CAUCHEMAR
Prologue
Quelque part dans Los AngelesIl commençait à ne plus rien sentir. La douleur avait disparu et même le froid s'atténuait.
Quelques heures plus tôt, il souffrait terriblement : ses poignets, tordus dans le dos, entamés par le métal des menottes, et ses chevilles, dans lesquelles la cordelette de nylon mordait cruellement, le taraudaient. Son épaule gauche, vraisemblablement démise, le lançait douloureusement à chacun de ses gestes et la souffrance provoquée par sa blessure à la tempe et les lacérations de ses jambes ne lui laissait pas de répit. Le bâillon, sauvagement serré, lui blessait la commissure des lèvres et il sentait le goût du sang dans sa bouche. Ils lui avaient pris sa veste, ses chaussures et ses chaussettes, le laissant vêtu d'une simple chemise de coton et de son jean qui ne lui étaient pas d'une très grande protection contre le froid qui augmentait d'heure en heure s'insinuait dans tout son être, le mordait, le fouaillait, le tenaillait, sans qu'il puisse rien faire pour y échapper. Il n'aurait jamais cru possible qu'on puisse autant souffrir : l'impression qu'on lui plantait mille aiguilles sous la peau. Son ventre était tordu par des spasmes terribles. Il aurait tout donné pour sombrer dans l'inconscience, mais cela même lui était refusé.
Depuis combien de temps ce calvaire durait-il ? Il avait totalement perdu la notion du temps. Il avait l'impression d'être étendu là, sur ce sol glacial, depuis des jours et des jours. Il restait assez lucide cependant pour comprendre que, vraisemblablement, il ne s'était guère écoulé plus de quarante-huit ou soixante-douze heures depuis son enlèvement.

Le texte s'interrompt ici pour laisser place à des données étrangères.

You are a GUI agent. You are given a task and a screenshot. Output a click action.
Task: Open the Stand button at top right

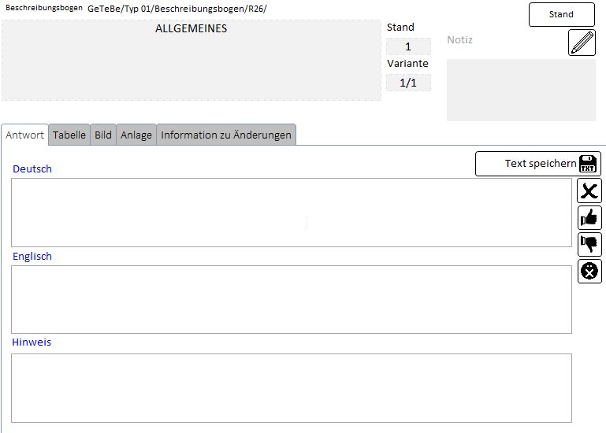[x=562, y=15]
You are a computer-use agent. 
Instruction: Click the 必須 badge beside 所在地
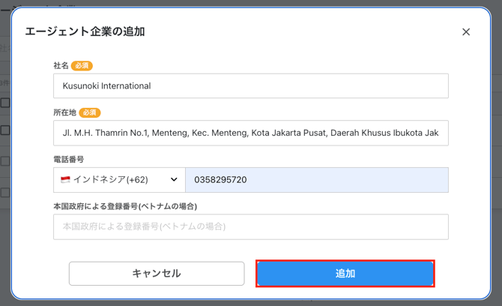click(90, 113)
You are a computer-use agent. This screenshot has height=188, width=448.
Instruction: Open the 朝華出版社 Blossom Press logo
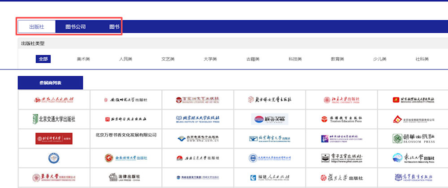point(414,139)
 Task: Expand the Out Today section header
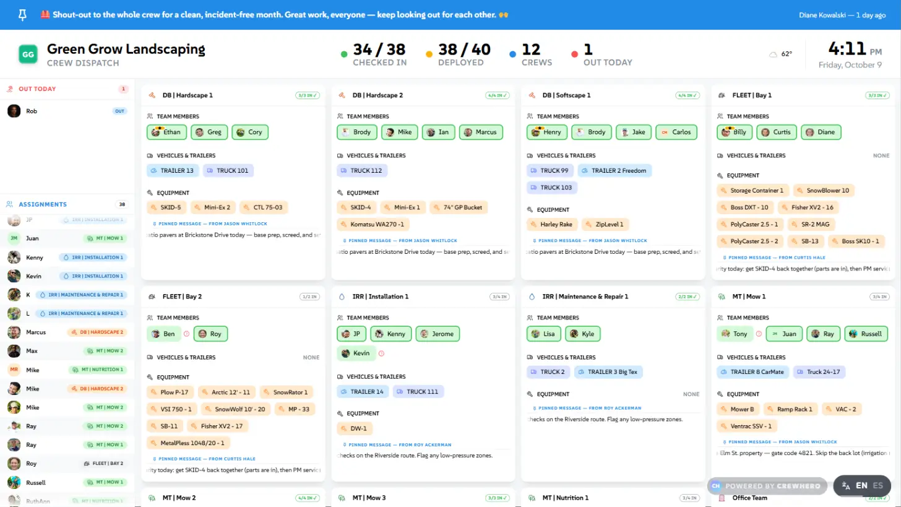pyautogui.click(x=67, y=89)
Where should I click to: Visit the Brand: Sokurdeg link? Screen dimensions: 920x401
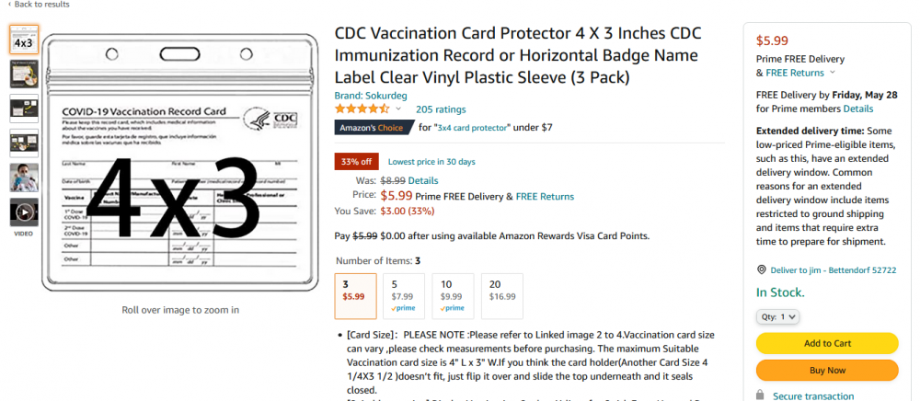[371, 96]
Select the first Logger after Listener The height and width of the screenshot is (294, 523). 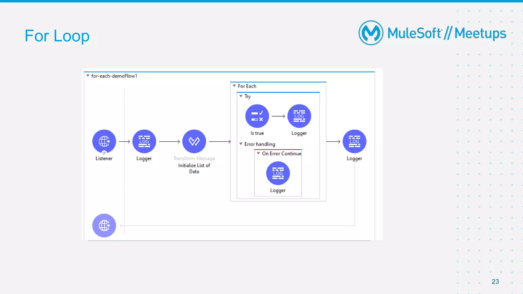[x=144, y=141]
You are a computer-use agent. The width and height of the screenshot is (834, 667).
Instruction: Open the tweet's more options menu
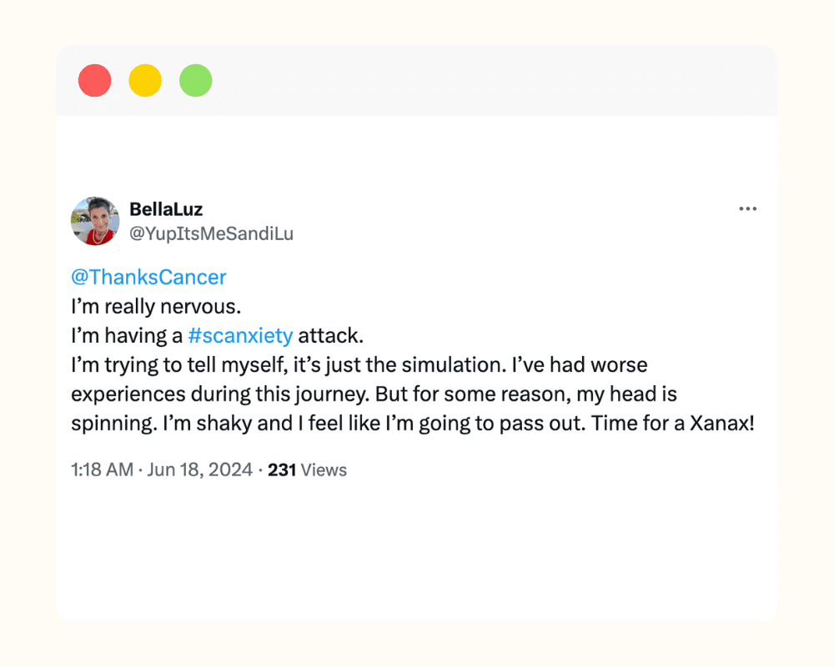coord(747,209)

Au départ, il avait géré la souffrance. La température était fraîche, mais presque agréable finalement par rapport à la canicule extérieure. La douleur provoquée par sa blessure à la tempe était supportable et seule son épaule lui envoyait de longues ondes de souffrances durant lesquelles il serrait les dents, attendant qu'elles passent. Et puis, petit à petit, les autres douleurs s'étaient ajoutées : les menottes, la corde, le sang qui n'irriguait plus assez ses mains et ses pieds qui s'étaient mis à le torturer, les coups reçus qui avaient aggravé son état, les élancements de son épaule qui ne lui laissaient plus de répit et surtout le froid, augmentant à mesure que le temps passait.
La soif enfin s'était mise de la partie : depuis sa capture on ne lui avait donné ni à manger ni à boire. Sa bouche, desséchée déjà par le bâillon, lui donnait l'impression d'être remplie d'étoupe. Et puis il lui semblait respirer de plus en plus difficilement aussi : avaient-ils coupé l'arrivée d'air ? Il avait essayé de bouger, de se rouler par terre, malgré ses liens, pour tenter de conserver une certaine température corporelle. Mais il avait dû y renoncer à cause de la souffrance que le mouvement engendrait à son épaule. Il savait pourtant que l'immobilité c'était la mort, mais il n'avait plus la force de lutter.
Maintenant, il se sentait bien : la douleur et le froid avaient disparu. Son cerveau s'apaisait : il lui semblait qu'il s'assoupissait. Quelque part en lui, une petite lueur de conscience essayait bien de lui faire comprendre qu'il devait se battre encore, que s'il s'endormait il ne se réveillerait pas, mais il n'avait plus le courage de l'écouter. Il savait qu'il abandonnait, il savait qu'il n'en avait pas le droit mais il n'y pouvait rien ; il était allé au-delà de ses forces, au-delà de sa volonté et il n'avait plus qu'une envie : dormir et tout oublier.
Avant de sombrer dans l'inconscience il murmura : « Désolé, papa, Charlie. Je suis désolé, j'ai essayé, mais je n'en peux plus ! ».